Friday, March 09, 2007

Zing!

Amid all the sound and the fury...ANU Professor Tessa Morris-Suzuki is offering the progressive view of the comfort women issue in Japan's 'Comfort Women': It's time for the truth (in the ordinary, everyday sense of the word) with only a tiny amount of gratuitous point scoring.

Oh, why be coy. With some really great gratuitous point scoring:

Abe, of course, has his own history in relation to this issue. Early in 2001, the Japanese national broadcaster NHK made a documentary program about the recently-concluded Women's International War Crimes Tribunal. A few days before the program was due to go to air, NHK's Executive Director General of Broadcasting had a meeting with Abe, who was then Deputy Chief Cabinet Secretary. They discussed the content of the documentary, and immediately after, the program's producers were instructed by NHK management to make last minute alterations which substantially weakened the critical tone of the program.

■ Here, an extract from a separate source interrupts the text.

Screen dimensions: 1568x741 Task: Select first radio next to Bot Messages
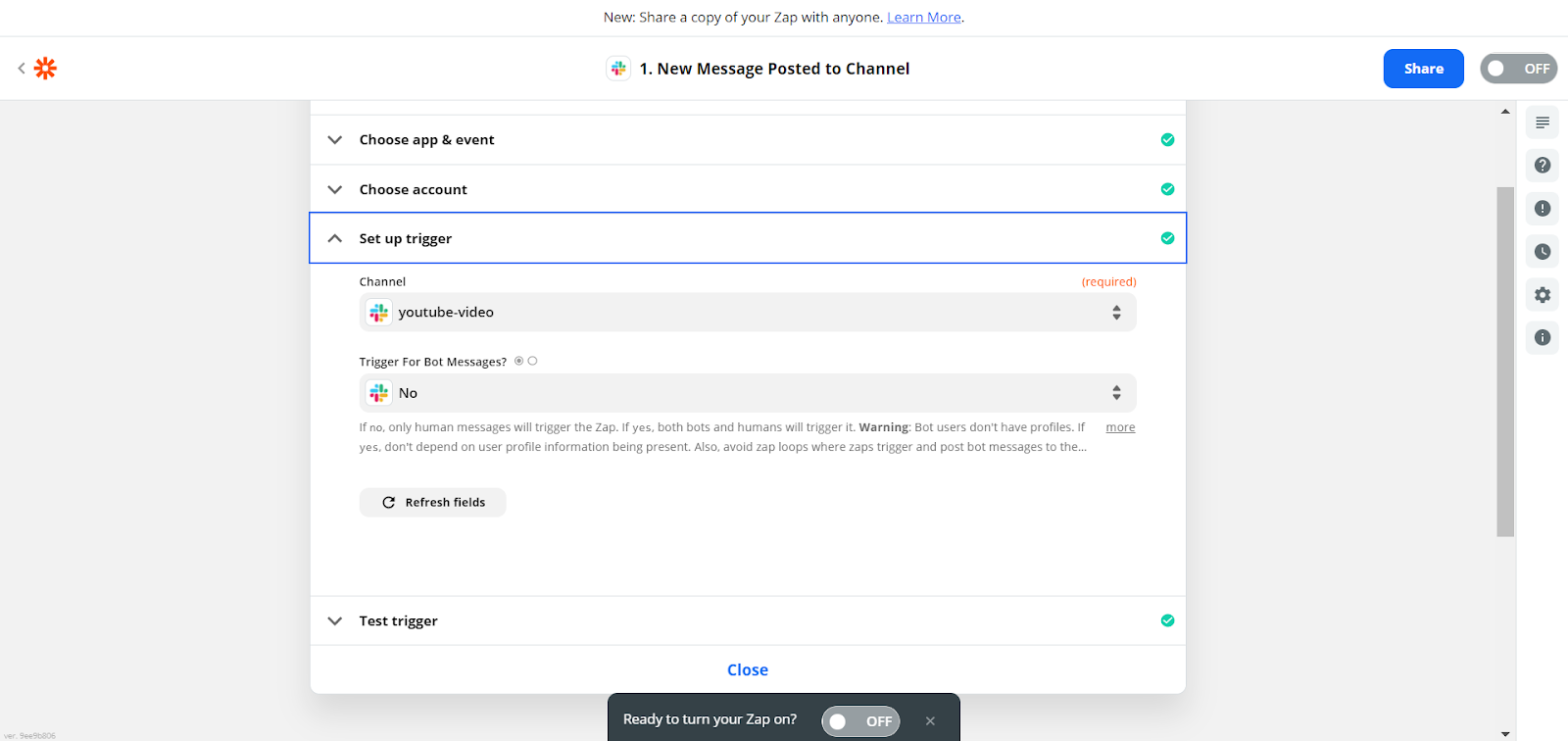point(519,361)
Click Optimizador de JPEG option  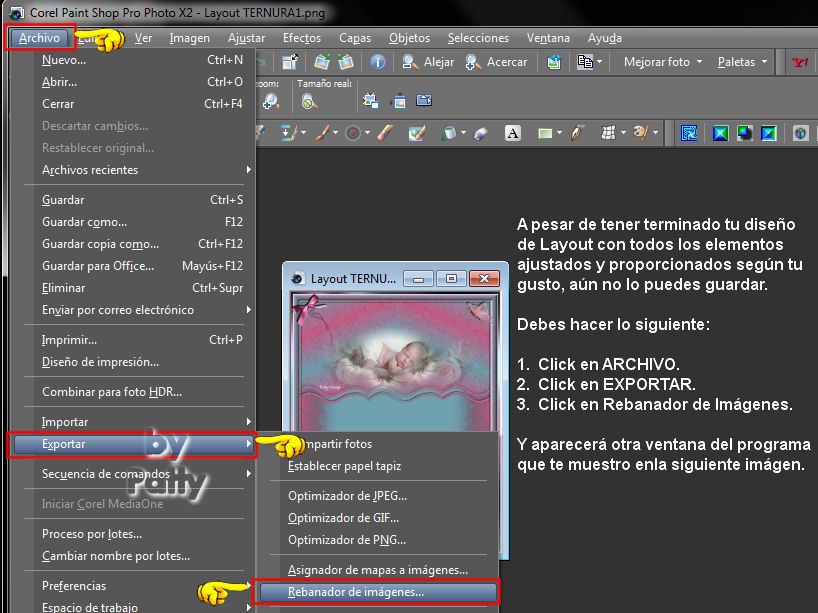347,495
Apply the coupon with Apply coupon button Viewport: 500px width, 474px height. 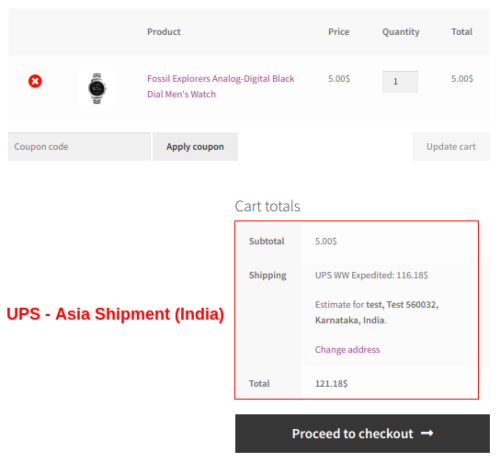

Four years later, the issue became headline news when an NHK whistleblower came forward to say that Abe Shinzo had exerted direct pressure on the national broadcaster to have the content of the program changed (an intervention which would have violated Japan's public broadcasting regulations). Abe, who admitted discussing the program with NHK staff, denied that his meeting had constituted "political pressure". (Should that have been "political pressure in the narrow sense of the word"?) The story caused a political furore, in which most of the mass media focused on attacking the credibility of the whistleblower.

Even if you think that Abe has received a raw deal in all the coverage, you have to love the parenthetical zinger in the second paragraph.